Modeling Fungal Melanin Buildup: Biomimetic Polymerization of 1,8‐Dihydroxynaphthalene Mapped by Mass Spectrometry

Due to the emerging biomedical relevance and technological potential of fungal melanins, and prompted by the virtual lack of information about their structural arrangement, an optimized synthetic protocol has been devised for a potential structural model of Ascomyces allomelanin through enzyme‐catalyzed oxidative polymerization of 1,8‐dihydroxynaphthalene (1,8‐DHN). Electrospray ionization mass spectrometry (ESI‐MS) measurements of freshly synthesized DHN‐polymer recorded in the negative ion mode allowed detection of oligomers up to m/z 4000, separated by 158 Da, corresponding to the in‐chain DHN‐unit. The dominant peaks were assigned to singly‐charged distribution, up to 23 repeating units, whereas a doubly charged polymer distribution was also detectable.

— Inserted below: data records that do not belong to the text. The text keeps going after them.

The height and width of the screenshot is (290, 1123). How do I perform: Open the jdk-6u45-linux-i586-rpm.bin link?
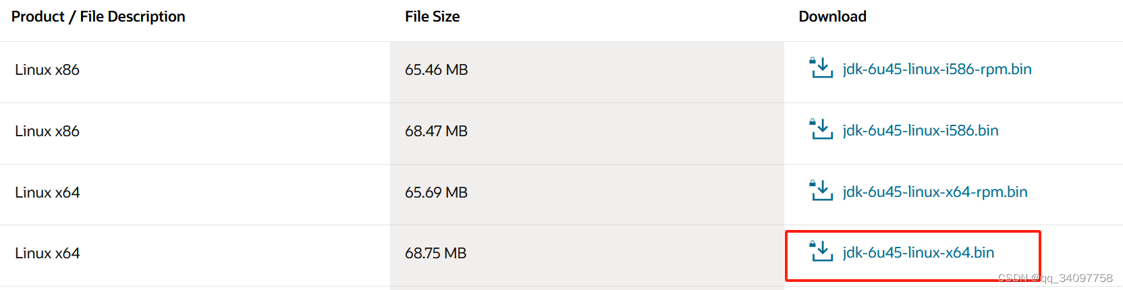(937, 69)
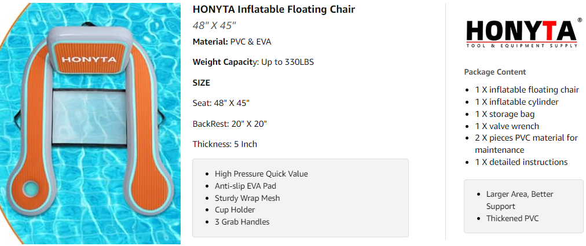Click the Material: PVC & EVA line
The height and width of the screenshot is (246, 586).
232,42
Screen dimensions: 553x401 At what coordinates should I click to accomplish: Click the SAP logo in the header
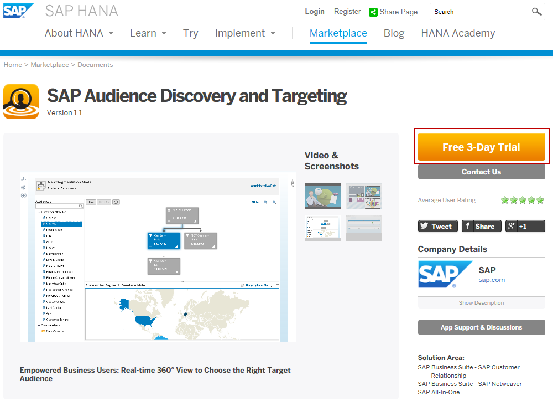18,11
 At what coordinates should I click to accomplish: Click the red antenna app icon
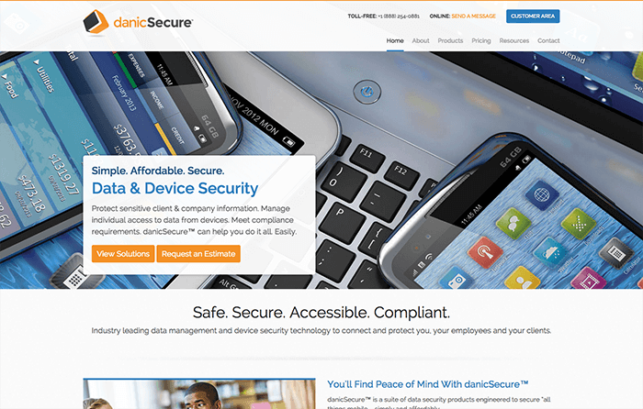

Chemical derivatization, ultra‐performance liquid chromatography (UPLC)‐ESI MS, and MS/MS data confirmed that oxidative polymerization of 1,8‐DHN proceeds through C−C coupling of the naphthalene rings. The new insights reported here into synthetic 1,8‐DHN oligomers/polymers as a mimic of fungal melanins may guide novel interesting advances and applications in the field of biomimetic functional materials. Modeling of fungal melanin using ESI‐MS: The successful mass spectrometric investigation of 1,8‐DHN‐based allomelanin structure obtained in vitro by enzyme‐mediated oxidative polymerization is reported here. Electrospray ionization mass spectrometry (ESI‐MS), coupled with liquid chromatography, has proven a valuable tool to gain novel insights on the structural model of fungal melanin as well as on the coupling mechanism of 1,8‐DHN monomeric units.